1 En 2011, à la fin de Rien à déclarer de Dany Boon, Français et Belges enterraient la hache de guerre grâce à un nouvel ennemi commun : le Chinois. En 2014, le couple Christian Clavier et Chantal Lauby de Qu’est-ce qu’on a fait au Bon Dieu ? riait pour la première fois avec leur gendre noir quand ils imaginaient qu’une de leurs filles aurait pu épouser un… Rom. En 2017, nous y sommes : À bras ouverts est ce gag fait film. Le triomphe d’un rire décomplexé aux dépens de celui qui rassemble enfin dans la haine. Le Rom n’est plus hors champ, il entre dans le jardin de la villa d’un intellectuel de gauche, Jean-Étienne Fougerole (Chr. Clavier). Une famille l’a en effet pris au mot quand il s’est dit prêt à accueillir des Roms chez lui. L’acteur Ary Abittan incarne leur chef, Babik. À peine a-t-on le temps de s’interroger sur le type de washing dont il s’agit (dissemblance ethnique entre un personnage et son interprète) que Philippe de Chauveron repousse déjà les limites du dédain. Bientôt, ses personnages roms perdent jusqu’à leur humanité. Il faut voir ce plan de Babik sonnant à la porte, approchant une main lente et squelettique de vampire. La déshumanisation passe aussi par un rapprochement animalier insultant : dans le jardin, le cousin de Babik chasse des taupes que la famille mange avec appétit ; quand Babik utilise les pages d’un roman pour se nettoyer les fesses… Le majordome indien résume cela en qualifiant de « zoo » la villa de ses patrons depuis qu’elle est partagée par les Babik qui, en passant, n’ont pas la chance de se voir octroyer un patronyme.

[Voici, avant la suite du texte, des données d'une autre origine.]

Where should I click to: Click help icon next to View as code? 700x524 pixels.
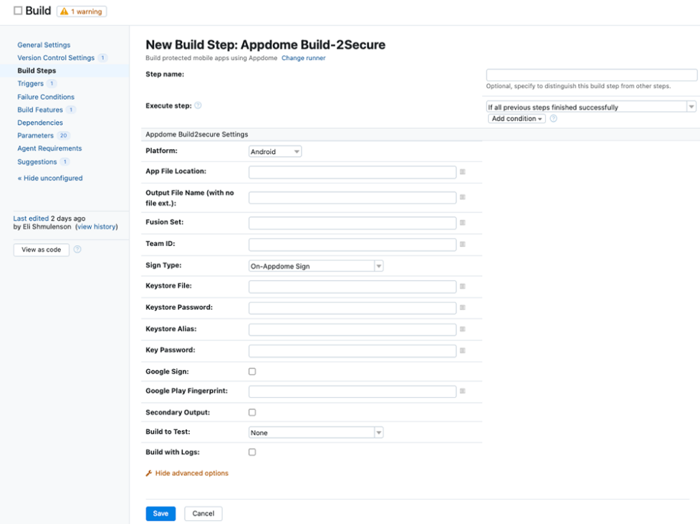click(77, 249)
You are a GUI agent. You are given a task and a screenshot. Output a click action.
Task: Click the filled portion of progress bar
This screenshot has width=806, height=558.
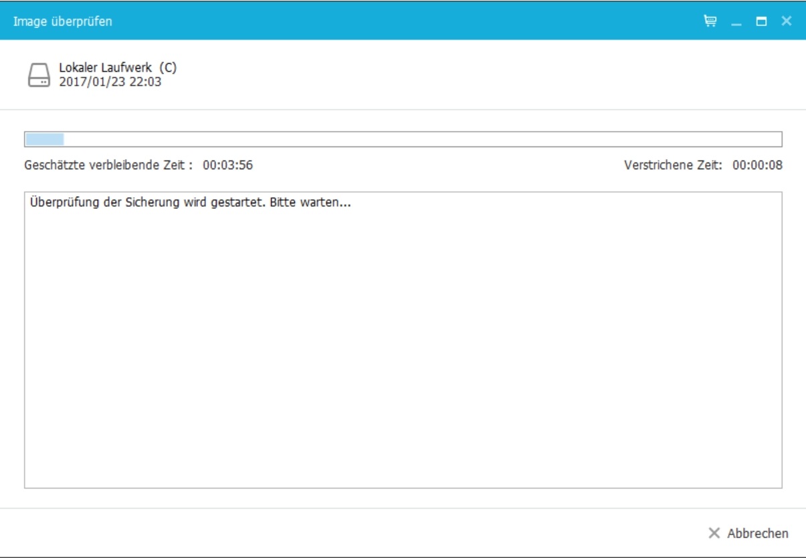tap(44, 139)

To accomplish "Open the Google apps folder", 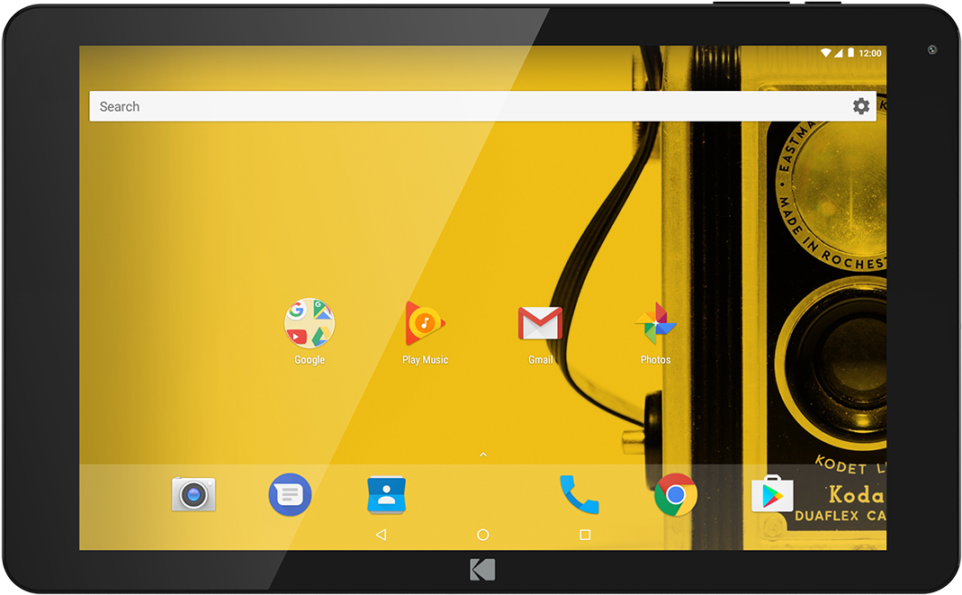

2 Ravi, le majordome, exprime les pensées inavouables des Fougerole, qui se dédouanent à travers lui, et le film avec. À bras ouverts épousant le point de vue du couple, une figure secondaire déverse son fiel sans risquer l’amalgame entre les propos du film et ceux des personnages. À travers Ravi, en plus de stigmatiser le racisme éhonté d’un Indien, Chauveron insiste sur l’hypocrisie de son tandem qui s’en offusque. Dans la comédie française, il est rare qu’un personnage reproche une sortie raciste à un autre avec sincérité. Les invités de mon père d’Anne Le Ny (2009) est l’exception qui confirme la règle, quand une réfugiée moldave insulte Noirs et Arabes, poliment soutenue par une interlocutrice, elle-même fustigée par une autre sans délai. Dans le Bon Dieu, à l’inverse, les répliques xénophobes fusent, jamais relevées ni infirmées, prônant l’équité sans se retourner pour constater les dégâts. Mais À bras ouverts va plus loin. Toute réplique bienveillante est immanquablement contredite par son démenti en images : quand Fougerole reproche au maire ses stéréotypes sur les Roms, la mère de Babik apparaît devant eux promenant un porc en laisse ; et, quand il déplore la haine du Front national à l’égard de la communauté, la famille de Babik s’incruste dans la maison pour utiliser les toilettes, première action sans-gêne d’une longue série. De manière générale, Barzach, l’ennemi de Fougerole estampillé FN, est la voix de la raison : il méprise les Roms comme lui mais il l’assume, et ses réparties sont indéniables (oui, Fougerole feint l’altruisme et pense aux ventes de son dernier livre).

3 Comme souvent, À bras ouverts s’achève avec une grande fête mais n’ose pas conclure sur un brassage des cultures. Pas de Josiane Balasko en boubou comme dans Le grand partage (d’Alexandra Leclère, 2015), pas d’annonce de voyages autour du monde comme dans le Bon Dieu, mais un rapide aller-retour vers la Roumanie pour les noces de la fille « Babik » et du fils Fougerole. Se rendant compte que leurs familles sont unies pour toujours, le père se contente de grimacer. Bras ouverts, visage fermé : le film s’achève sur ce rictus d’une insupportable violence.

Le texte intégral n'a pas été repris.